Sample: Specifies the column name in the input data that identifies different samples. In the example, “Patient.No” is used to indicate patient identifiers.
Phenotype: Specifies the column name in the input data that contains the phenotype information (e.g., healthy vs. diseased). In the example, “Status” is used to indicate whether the sample is from a healthy or diseased individual.
Celltype: Specifies the column name in the input data that contains information about cell types. In the example, “celltype” is used to indicate different cell clusters.
Group (Optional): Specifies the column name for group information in the input data. This can be used to indicate broader categories or groups the samples belong to, such as different tissues. In the example, “Tissue” is provided.
Subgroup (Optional): Specifies the column name for subgroup information in the input data. This might be used for more granular categorizations within groups.
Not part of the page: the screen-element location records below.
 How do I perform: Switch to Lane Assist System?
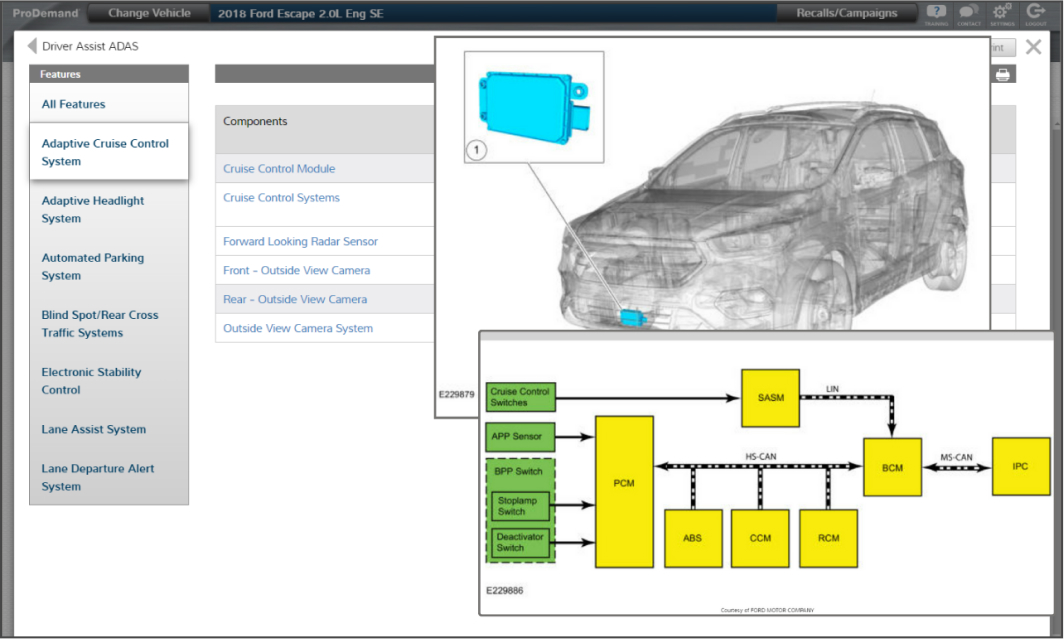93,429
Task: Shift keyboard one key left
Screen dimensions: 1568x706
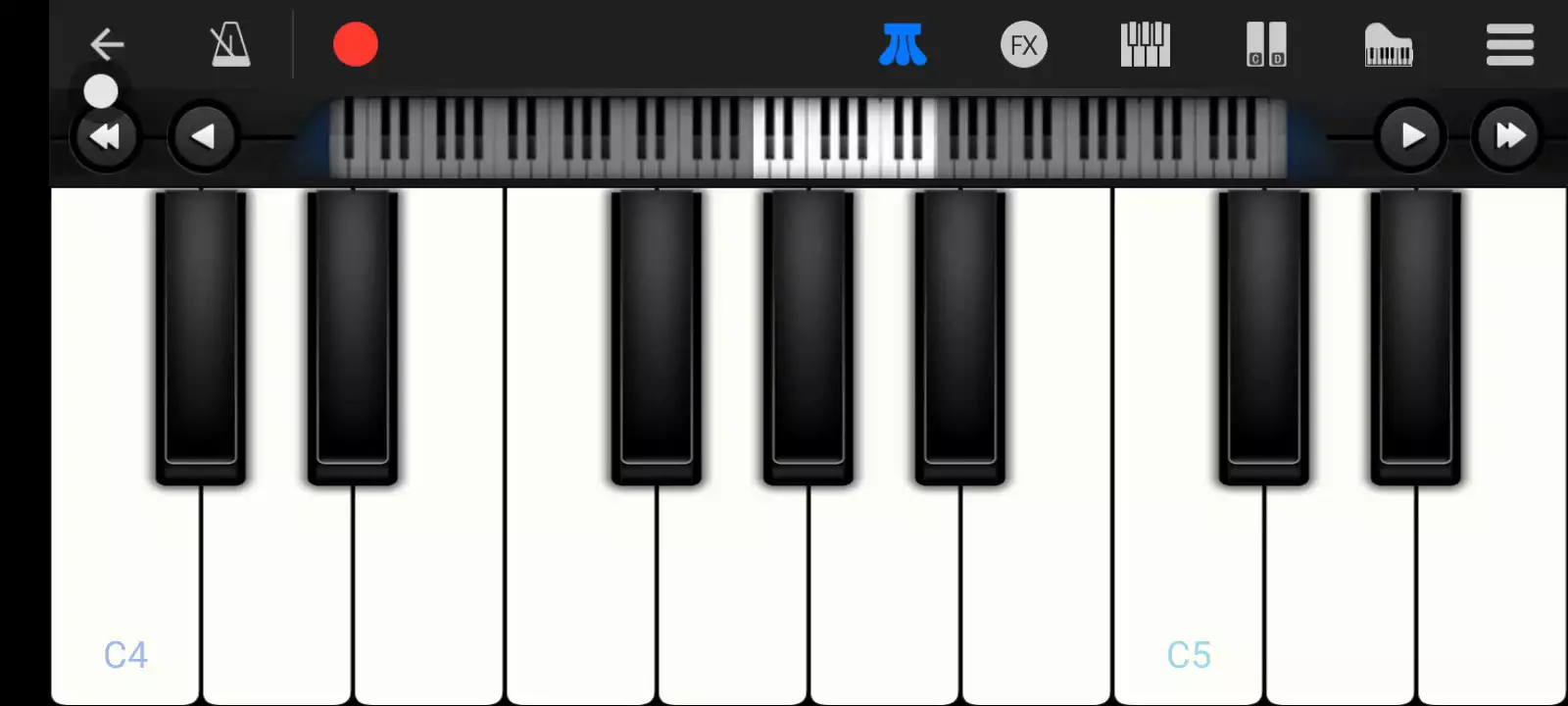Action: point(203,136)
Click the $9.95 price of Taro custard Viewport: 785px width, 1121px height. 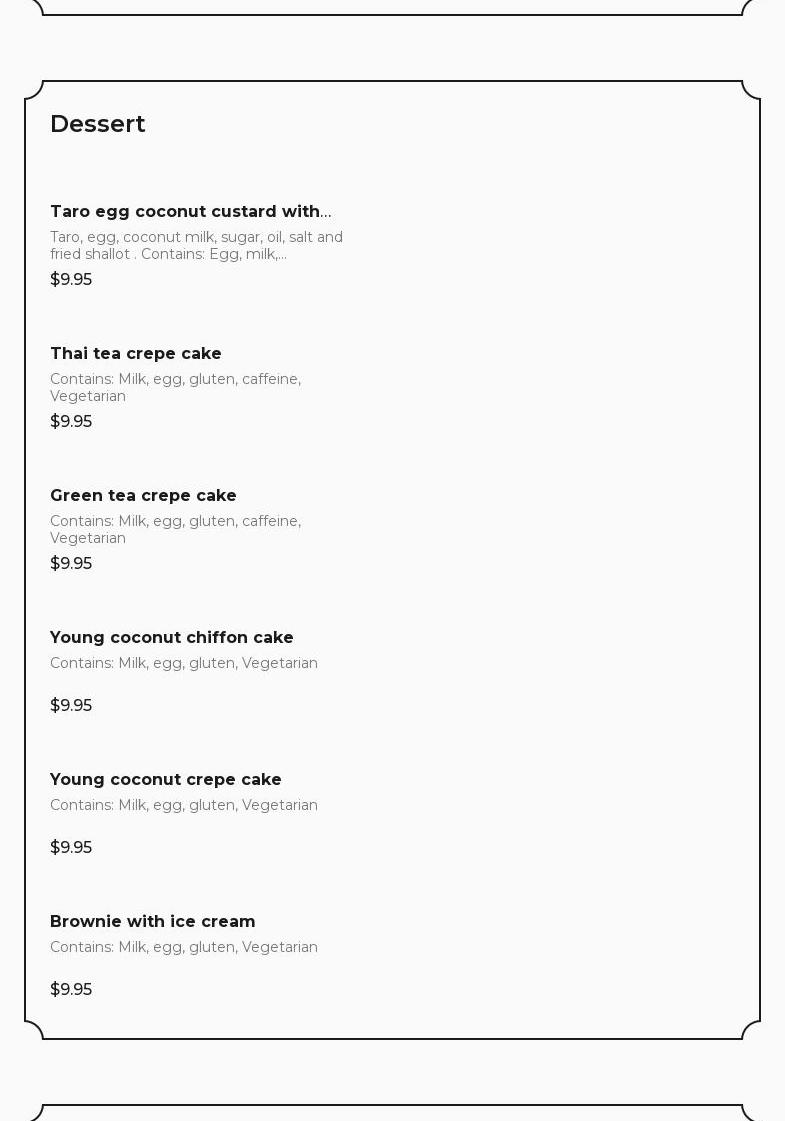(71, 280)
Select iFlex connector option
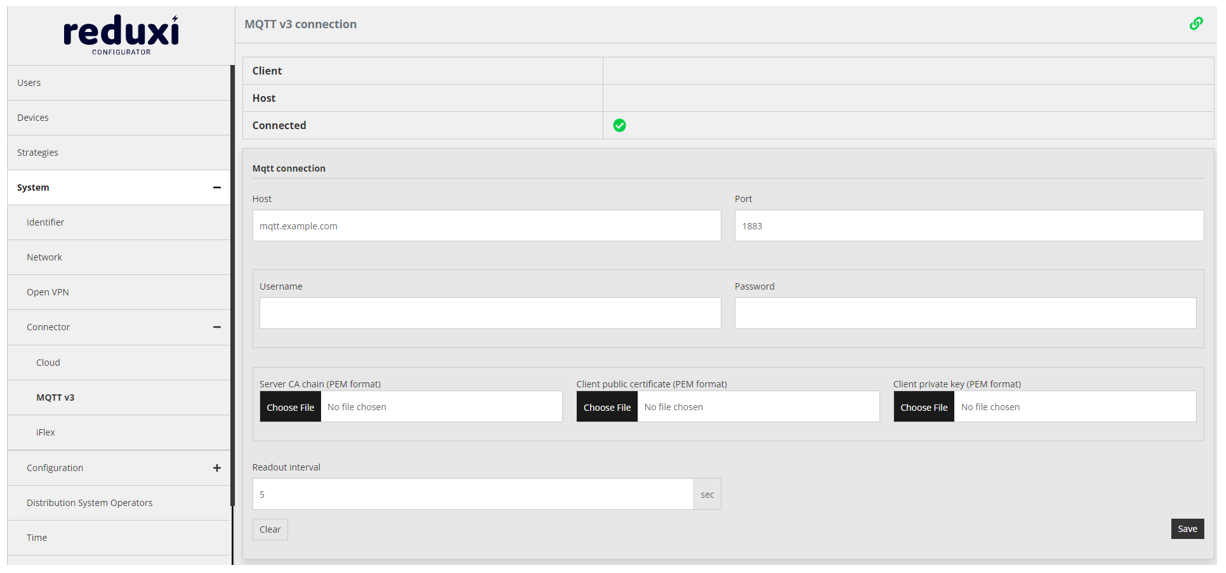The width and height of the screenshot is (1226, 573). coord(46,432)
In the example, “Study.No” is provided.
Covariate1 (Optional): Specifies the column name for the first covariate that might affect the analysis. This is not used in the provided example.
Covariate2 (Optional): Specifies the column name for the second covariate. This is also not used in the provided example.
selected_celltype (Optional): A vector of specific cell types to include in the analysis. This allows for focusing on particular cell types if needed. This is not specified in the example.
Control_label: The label used to identify control samples. In the example, “Healthy” is used to denote control samples.
Disease_label: The label used to identify disease samples. In the example, “Cancer” is used to denote disease samples.
Cellrate (Optional): Specifies the column name for precomputed cell rates if such data is available. This parameter is not used in the provided example.